Billerica, Mass.-based Broadcast Pix is adding new high-definition capabilities to its line of Slate production switchers, which incorporate clip store and graphics functionality into what the company markets as a cost-effective “integrated production system.”
While over 25% of the existing 1,000 Slate installations are being used for high-definition production, says Broadcast Pix Ken Swanton, the Slate system’s internal processing and switching has only been able to support 480-line-progressive (480p) standard-def video. That means the Slate system has had to down-convert and up-convert HD video in order to switch it.

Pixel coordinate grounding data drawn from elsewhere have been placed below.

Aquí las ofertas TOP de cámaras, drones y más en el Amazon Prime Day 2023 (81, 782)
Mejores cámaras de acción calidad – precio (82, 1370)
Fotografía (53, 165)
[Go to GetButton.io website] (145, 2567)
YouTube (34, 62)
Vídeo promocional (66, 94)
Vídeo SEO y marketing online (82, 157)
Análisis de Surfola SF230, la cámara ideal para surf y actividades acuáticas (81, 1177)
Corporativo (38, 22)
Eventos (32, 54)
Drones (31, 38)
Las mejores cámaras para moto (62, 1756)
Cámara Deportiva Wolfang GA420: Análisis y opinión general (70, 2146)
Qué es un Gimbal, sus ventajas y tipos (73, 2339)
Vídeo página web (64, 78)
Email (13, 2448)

Now Broadcast Pix has installed a new Intel quad-processor-based workstation in the Slate “G Series” which allows it to deliver HD clips and graphics today, with support for compressed HD formats including Apple’s ProRes mezzanine scheme, MPEG-4 and H.264.A Harris Inscriber hi-def character generator is also included. The HD upgrade is available for $3,400 for all Slate models, which start at $10,995 for the 100G.

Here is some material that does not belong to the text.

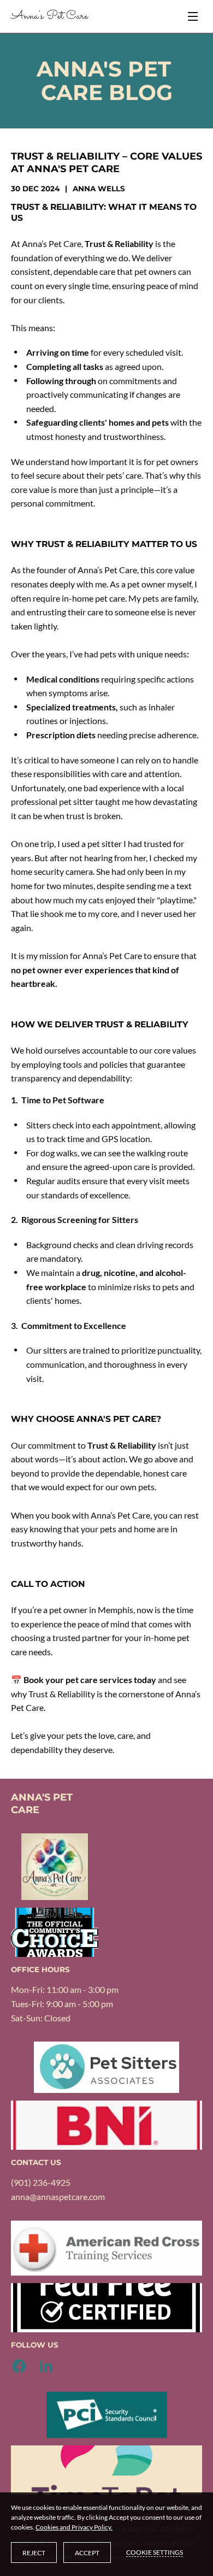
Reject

The new Slate switchers, which will be demonstrated at the NAB convention in Las Vegas this spring, can also be upgraded later this year to handle uncompressed 1080-line progressive, 3-gigabit-per-second video by installing a new processing board, says Swanton. He adds that the company will be the first to offer full 1080p operation with a one M/E (mix/effect) console. The 1080p, 3-gig upgrade is priced at $11,900 for 1 M/E models and $18,900 for 2 M/E models.
Other new features with the Slate G Series include “watch-folder” software that streamlines the transfer of content from edit stations into the Slate system, either through a local (LAN) or wide-area network (WAN). The watch-folders can be used by editors and graphic artists to feed Slate’s integrated clip stores and still stores; clips can simply be dropped in a watch folder on the editing interface and then a notification that content has been transferred pops up in the Slate’s integrated multiviewer.
“Wherever our systems are, there are usually [Apple] Final Cuts down the hall,” says Swanton. “But until now, there has been no way to get content from them into the Slate elegantly.”